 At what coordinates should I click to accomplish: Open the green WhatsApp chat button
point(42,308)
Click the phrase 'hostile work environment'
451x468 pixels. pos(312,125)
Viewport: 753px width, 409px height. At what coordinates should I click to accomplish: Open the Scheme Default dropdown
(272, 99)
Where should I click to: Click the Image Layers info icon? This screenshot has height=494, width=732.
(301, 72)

---

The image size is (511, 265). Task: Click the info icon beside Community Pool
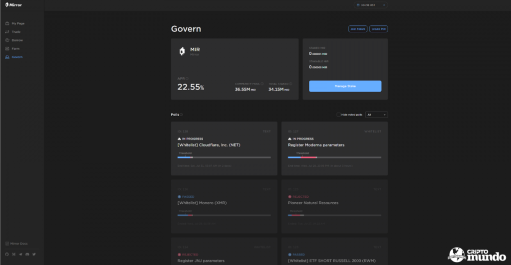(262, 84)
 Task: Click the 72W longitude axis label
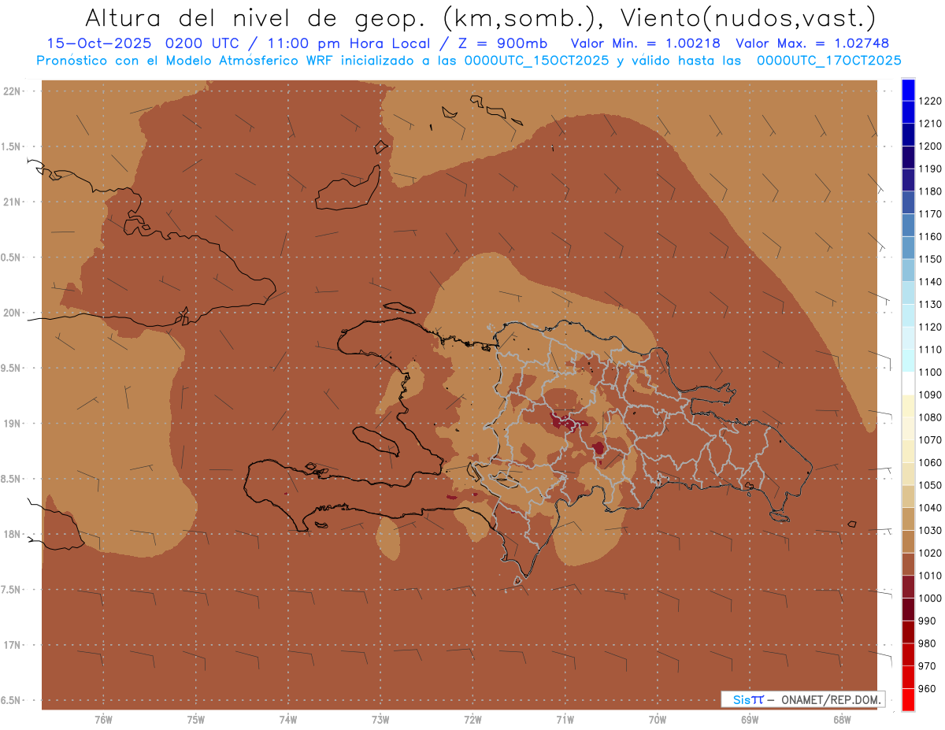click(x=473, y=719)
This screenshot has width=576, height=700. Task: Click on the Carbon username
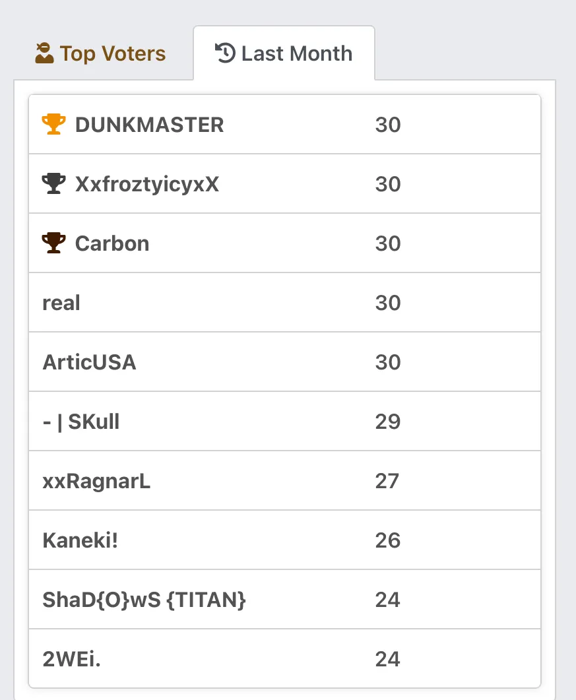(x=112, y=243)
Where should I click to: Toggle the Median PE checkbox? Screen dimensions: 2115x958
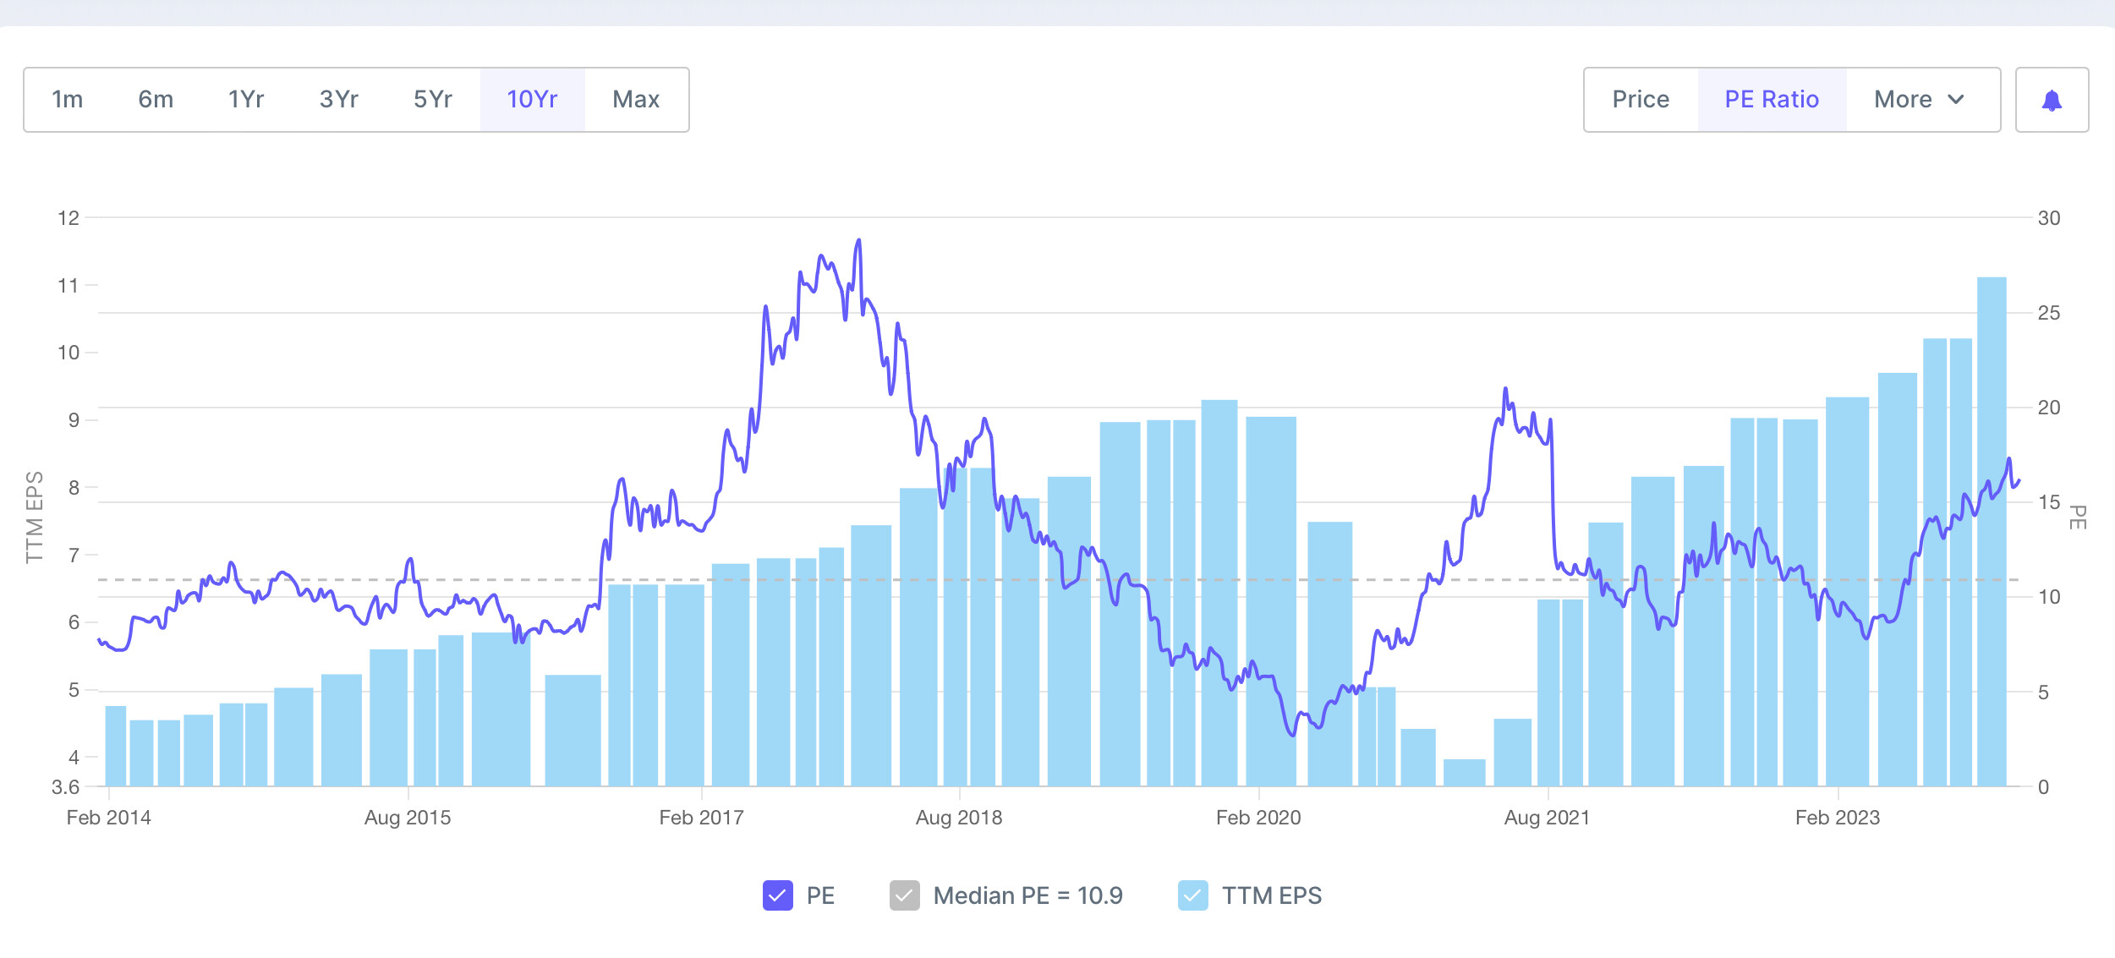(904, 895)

Directions ->
Count the lines in the items above that contain the word "icon", and reply with the number alone.

Reply to the exercise ->
2